This all sounds bleak, but understanding these variables can help think about why we publish and possibly lead to more fulfilled science and happier careers. Thinking about why we publish may reveal the underestimated importance of other facets of science including reading, teaching and giving seminars, mentoring, participating in discussion groups and workshops, and public outreach. Many of us do value these, but frankly it is uncommon that scientists express a burning desire to, for example, increase their teaching commitments.

I or We?

The heart of the problem is overly equating individual scientific value with publication number.

Consider this. Doing and publishing science takes a lot of time. I have clocked this myself on papers where I did all or the vast majority of the work, and come up with 500-600 person-hours to research, write and revise a Review-type article. I can only presume that a primary research, data-based study would take more time. But beyond the initial completion of a manuscript there’s what is often an obstacle course in getting the paper published, sometimes involving revisions and submission to many different journals.
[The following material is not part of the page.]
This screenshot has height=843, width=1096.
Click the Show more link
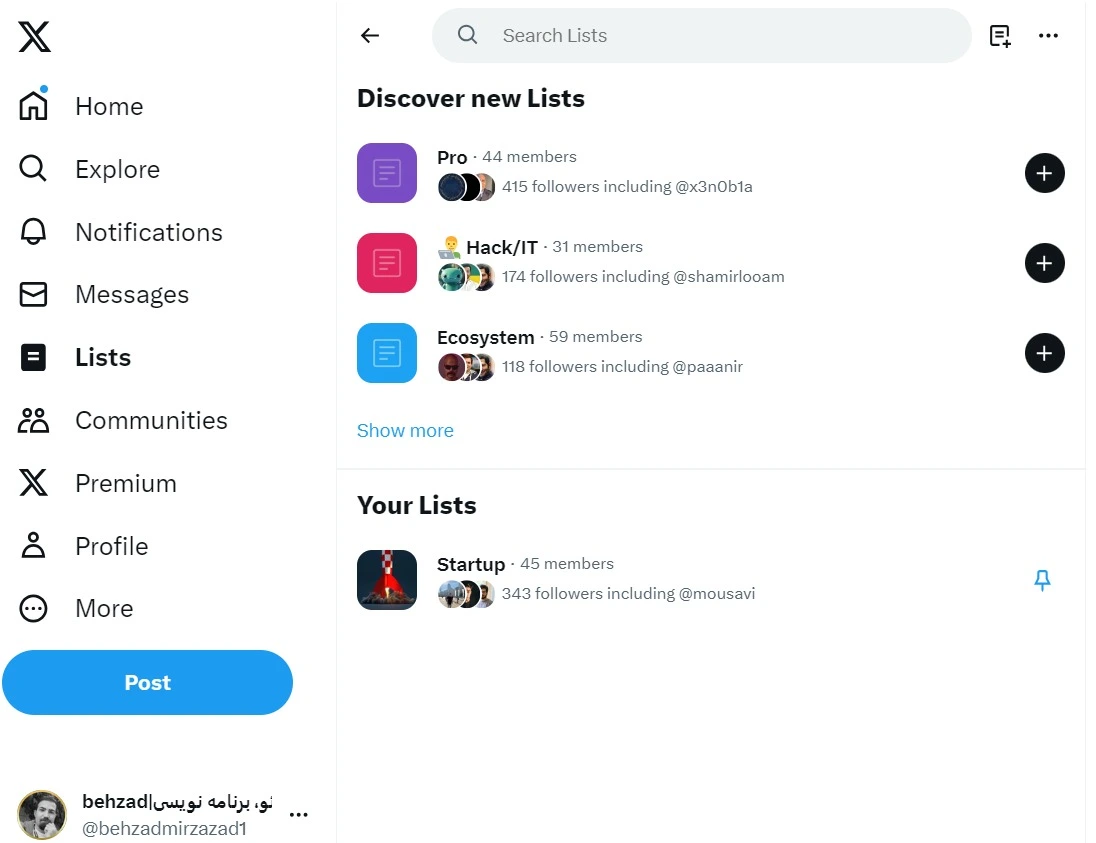[405, 431]
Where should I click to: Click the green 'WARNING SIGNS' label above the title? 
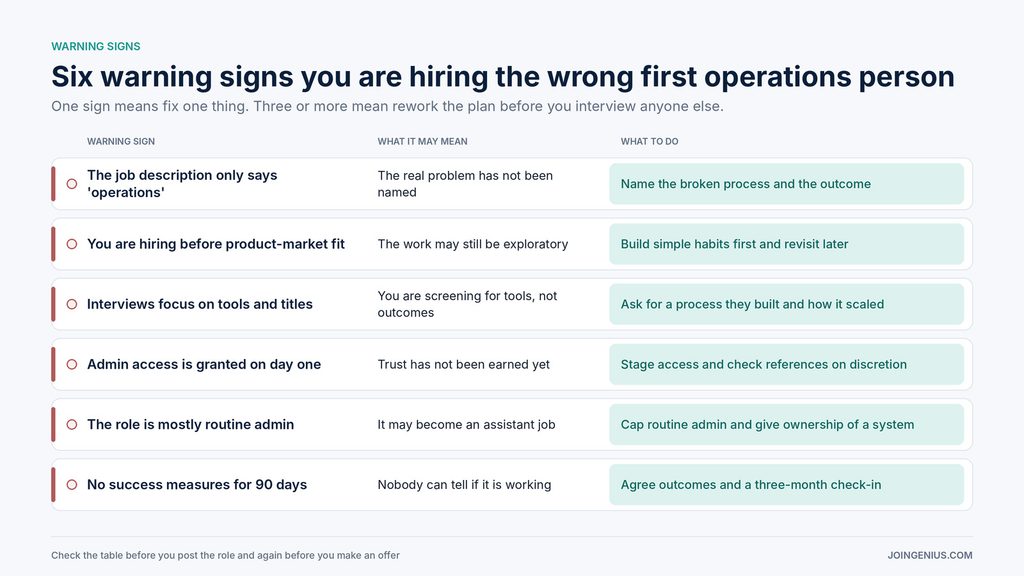coord(96,46)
These are not reason not to publish, but rather real parameters that should be taken into consideration when deciding how to dedicate time to various facets of science, and dare I say having a personal life! Indeed, the "I" question itself can be huge.
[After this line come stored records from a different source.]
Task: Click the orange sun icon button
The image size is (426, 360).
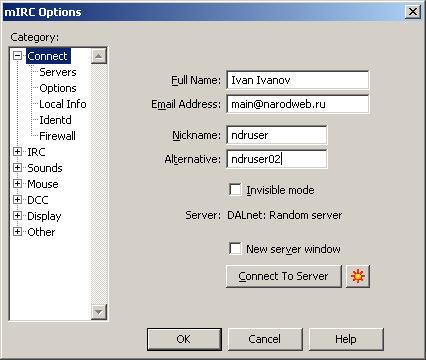Action: (x=358, y=276)
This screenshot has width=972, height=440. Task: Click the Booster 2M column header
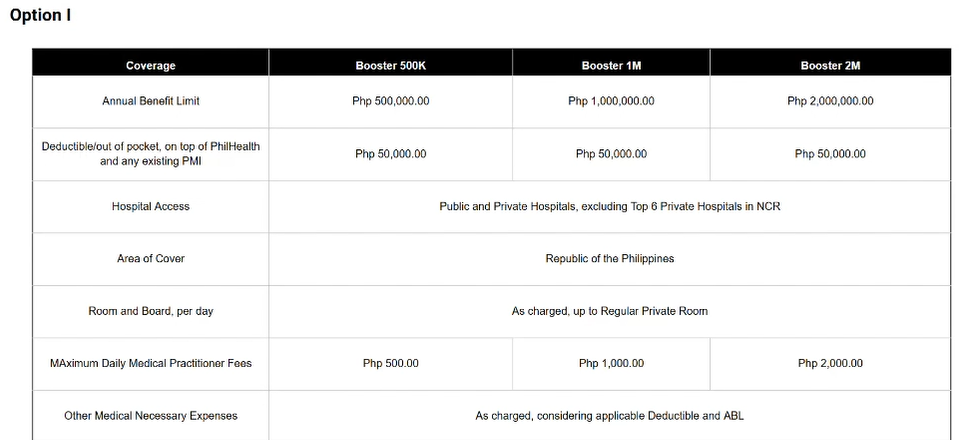pyautogui.click(x=830, y=66)
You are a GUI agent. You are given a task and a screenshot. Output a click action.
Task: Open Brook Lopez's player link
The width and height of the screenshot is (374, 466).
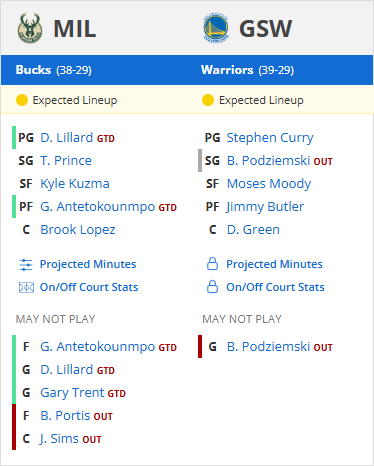click(x=78, y=230)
Hypothetical set of possible productivity-quality strategies (solid line and area below it) for a given researcher. If the scientist is currently at point A, she maximizes quality by reducing productivity and attaining B, or increase productivity at the expense of quality to C. She could also seek an optimal combination (for example, D) that increases both quality and productivity. From Hochberg 2019.
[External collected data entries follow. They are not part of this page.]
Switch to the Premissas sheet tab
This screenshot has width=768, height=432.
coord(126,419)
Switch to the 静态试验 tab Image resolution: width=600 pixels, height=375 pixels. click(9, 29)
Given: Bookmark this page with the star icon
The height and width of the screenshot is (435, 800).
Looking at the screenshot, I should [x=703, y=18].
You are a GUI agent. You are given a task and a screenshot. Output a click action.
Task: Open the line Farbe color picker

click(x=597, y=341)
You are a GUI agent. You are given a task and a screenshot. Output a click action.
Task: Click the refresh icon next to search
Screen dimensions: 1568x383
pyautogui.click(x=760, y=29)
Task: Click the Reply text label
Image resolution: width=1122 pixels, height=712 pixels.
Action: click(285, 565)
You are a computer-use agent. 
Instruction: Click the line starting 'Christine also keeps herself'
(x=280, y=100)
And there is a subtler facet to publishing less, this being who should publish less? Publishing is so fundamental to what we do that the very notion of publishing less to improve an intangible science commons is anathema for the vast majority of scientists. “If others are not ready to commit to publishing less, then why should I?” The logical but naïve reply is if we published less, a little less, then both the quality of what is published would increase and the mass of articles that merit being read would grow at a slower rate. But there are many problems with this proposal. First and foremost, as above, who’s going to go first? Second, although the number of articles a given person publishes and the quality per article are subject to an inevitable tradeoff, some high-functioning scientists can avoid the quality downturn and still publish 10s of excellent and important papers per year. Should they, or even the majority working at high scientific standards, curtail their productivity? Clearly not[4],[5].

A Proposal

Here’s an idea. The next time I appear as an author on a peer-reviewed published article, I add a footnote or say in the acknowledgements something to the effect: “I adhere to a publication policy of submitting only my finest work to peer review journals and post other work worthy of attention as preprints only”. This is useful as it signals policy, but could be embarrassing if, for example, the person was to publish in a journal what was ostensibly substandard (e.g., retracted) work. Less emphatic would be simply to adhere to the content of the statement and say nothing. More emphatic would be to publish less altogether, for example through living documents or slow-science.

A preprint-forever policy, if widely adopted, could have positive effects on the science commons. It assorts science in a more categorical way than does journal impact alone, makes the science commons more approachable, preserves the reviewer commons [6], curtails predatory journal growth and addresses certain excesses in the evaluation culture.

Could it Work?

Despite what would appear to be benefits of shifting science to preprints, there are numerous reasons why it is highly unlikely to ever happen, at least on the massive scale necessary to have a noticeable effect on the science commons:

1. Many don’t see a problem at all and sometimes quite the contrary. Any "problem" is subjective and philosophical. Suggestion of self-limitation or rules and regulations in how much one can publish is against the spirit of discovery. The raison d’être of a scientist is doing and publishing science. Readership and impact are not essential reasons to publish.

2. Co-authors may not agree that their work be relegated to a preprint server only. In particular, this penalizes students, postdocs and young faculty who are ironically the most affected by the evaluation culture.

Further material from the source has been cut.